For this reason, the Constitutional Order ordered the total demolition of the wall for affecting the right to free movement and equality and non-discrimination.
Land traffic at stake
Despite recognizing the symbolism of the TC ruling, Ernesto insists that, in practice, “the wall doesn’t bother anything.” At the height of his settlement, he has an abandoned control tower and a free access of stones and wires that allows him to cross the fence daily, heading to his workplace.

And his is not an isolated case.
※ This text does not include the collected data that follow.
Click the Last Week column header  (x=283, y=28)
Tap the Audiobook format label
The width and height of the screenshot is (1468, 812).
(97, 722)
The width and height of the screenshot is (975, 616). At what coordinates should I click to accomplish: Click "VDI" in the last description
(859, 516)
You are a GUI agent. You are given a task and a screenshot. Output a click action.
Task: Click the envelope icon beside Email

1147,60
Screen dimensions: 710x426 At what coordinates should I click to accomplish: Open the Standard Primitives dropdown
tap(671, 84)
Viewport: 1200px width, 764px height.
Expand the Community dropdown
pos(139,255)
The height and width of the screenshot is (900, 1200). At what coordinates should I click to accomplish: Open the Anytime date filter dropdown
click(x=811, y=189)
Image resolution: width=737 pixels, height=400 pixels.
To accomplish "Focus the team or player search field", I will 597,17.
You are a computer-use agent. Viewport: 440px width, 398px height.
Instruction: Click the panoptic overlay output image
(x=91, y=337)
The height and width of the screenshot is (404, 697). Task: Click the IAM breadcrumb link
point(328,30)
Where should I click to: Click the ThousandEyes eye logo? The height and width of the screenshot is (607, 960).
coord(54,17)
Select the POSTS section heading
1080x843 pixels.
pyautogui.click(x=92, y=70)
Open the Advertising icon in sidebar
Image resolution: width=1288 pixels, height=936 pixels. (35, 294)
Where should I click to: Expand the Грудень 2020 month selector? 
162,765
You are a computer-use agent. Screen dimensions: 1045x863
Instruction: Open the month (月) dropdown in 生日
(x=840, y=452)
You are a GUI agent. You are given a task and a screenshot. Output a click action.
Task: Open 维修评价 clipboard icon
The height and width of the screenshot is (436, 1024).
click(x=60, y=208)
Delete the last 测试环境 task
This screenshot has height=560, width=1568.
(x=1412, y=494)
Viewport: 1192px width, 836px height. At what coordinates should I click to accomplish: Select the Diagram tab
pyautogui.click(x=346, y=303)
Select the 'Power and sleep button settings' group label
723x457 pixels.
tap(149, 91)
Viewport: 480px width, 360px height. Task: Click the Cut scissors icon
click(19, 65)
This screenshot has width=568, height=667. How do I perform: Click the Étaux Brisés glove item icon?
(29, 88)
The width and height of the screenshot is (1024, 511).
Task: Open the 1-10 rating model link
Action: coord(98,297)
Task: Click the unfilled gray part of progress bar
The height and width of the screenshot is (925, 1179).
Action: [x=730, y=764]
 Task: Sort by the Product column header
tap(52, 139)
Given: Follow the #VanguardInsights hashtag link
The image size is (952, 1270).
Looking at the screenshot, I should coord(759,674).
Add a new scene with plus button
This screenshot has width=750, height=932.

His neighbor Adrián also usually crosses the wall to go to his job as a cabinetmaker in La Molina, where “there is more work.”
«I don’t know why the need to want to tear down the wall. Personally, it doesn’t hurt me at all. I have my pass and I even have my little plants there, look,” Adrián comments to EFE, while pointing with his finger at the small garden that he built a few meters from the wall, on the slope of La Molina.
The man, in his forties, agrees that the demolition of this urban border will bring more invasions to the hill, which, he asserts, will benefit the land traffickers who tricked him and his family five years ago.
For Adrián, who says he is “threatened with death” by these mafias -and for this reason he did not want to reveal his identity, like Ernesto and Mónica-, the solution to this controversial wall should go through a citizen consultation that allows the residents of both sides decide on their future and not by a judicial resolution that, he says, will only “give more power to the leaders.”
An alert that, paradoxically, was also launched by the current mayor of La Molina, the conservative Diego Uceda, who did not rule out going to international bodies to avoid compliance with the Constitutional ruling, which also urges the national Congress to approve laws that combat usurpation and land traffic in a comprehensive manner.